#### About this task:
I would like every record reproduced exactly, with the pictures left out.

#### Source data:
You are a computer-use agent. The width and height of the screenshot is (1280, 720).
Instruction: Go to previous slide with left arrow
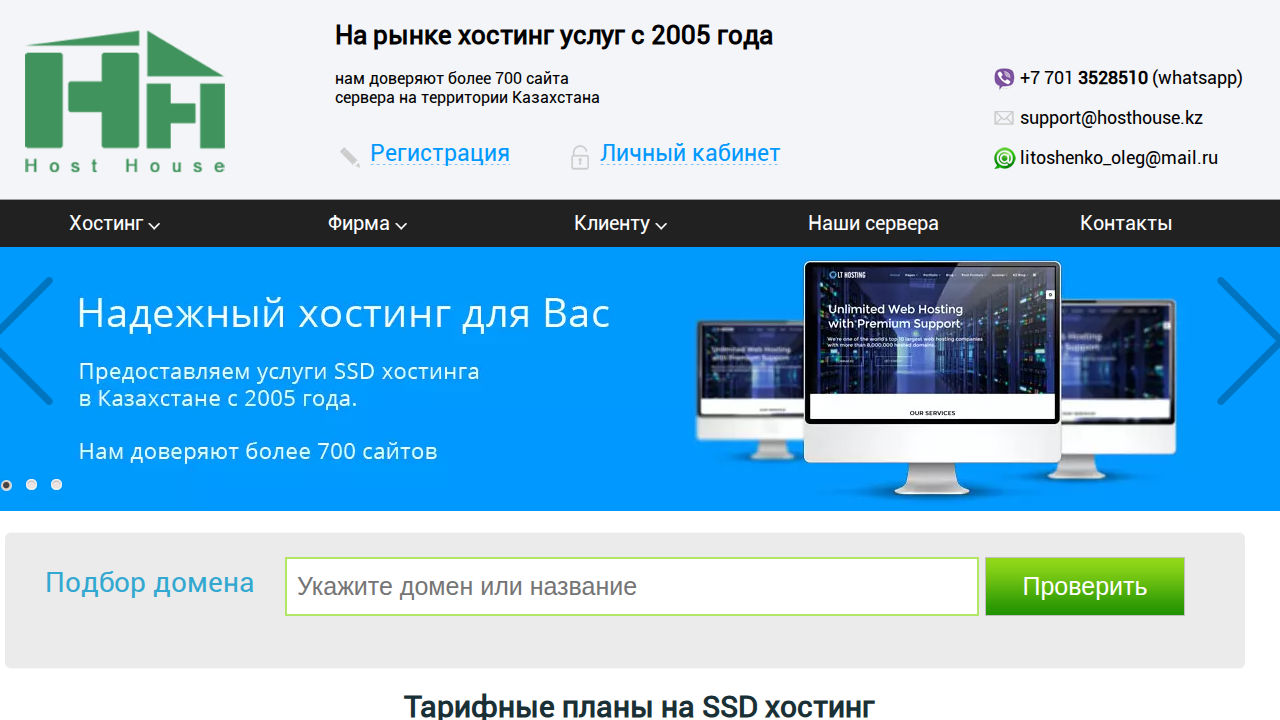click(25, 341)
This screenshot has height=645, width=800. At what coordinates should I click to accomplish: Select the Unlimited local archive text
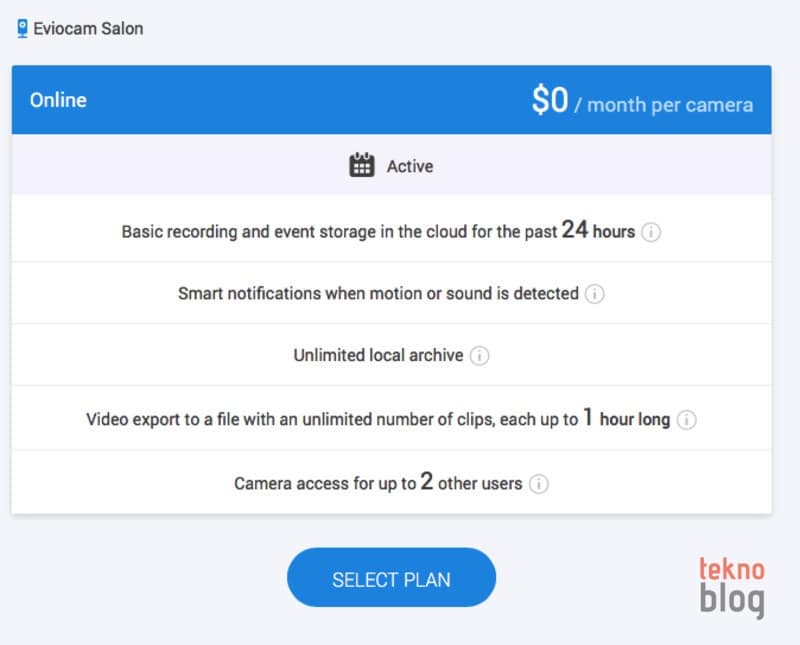(x=378, y=356)
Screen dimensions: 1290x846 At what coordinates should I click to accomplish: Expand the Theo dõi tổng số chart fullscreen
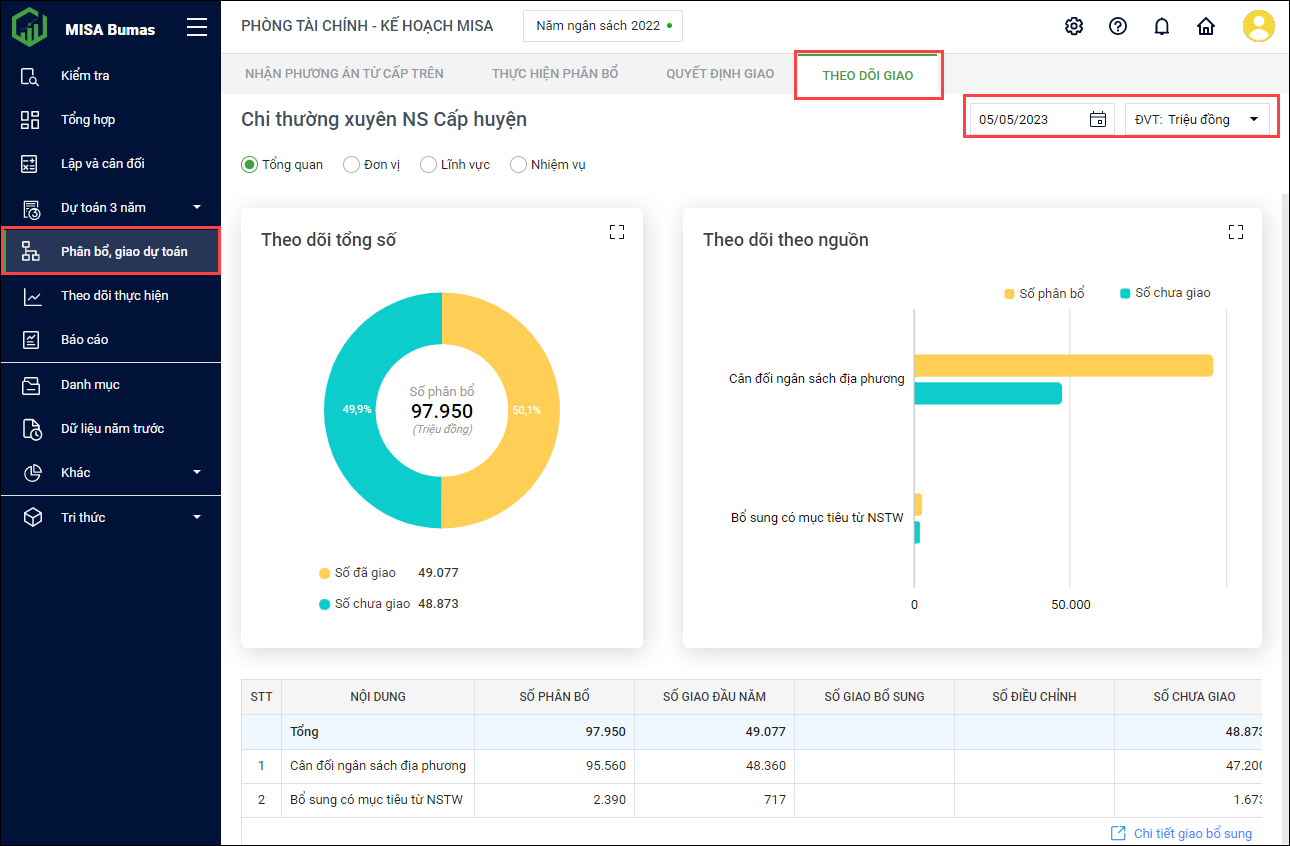click(617, 232)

#### Task output:
You are a computer-use agent. The width and height of the screenshot is (1280, 720).
Instruction: Go to previous slide with left arrow
click(25, 341)
This screenshot has height=645, width=800. At what coordinates should I click to accomplish: Select the Unlimited local archive text
(x=378, y=356)
Screen dimensions: 1290x846 At what coordinates should I click to accomplish: Expand the Theo dõi tổng số chart fullscreen
click(617, 232)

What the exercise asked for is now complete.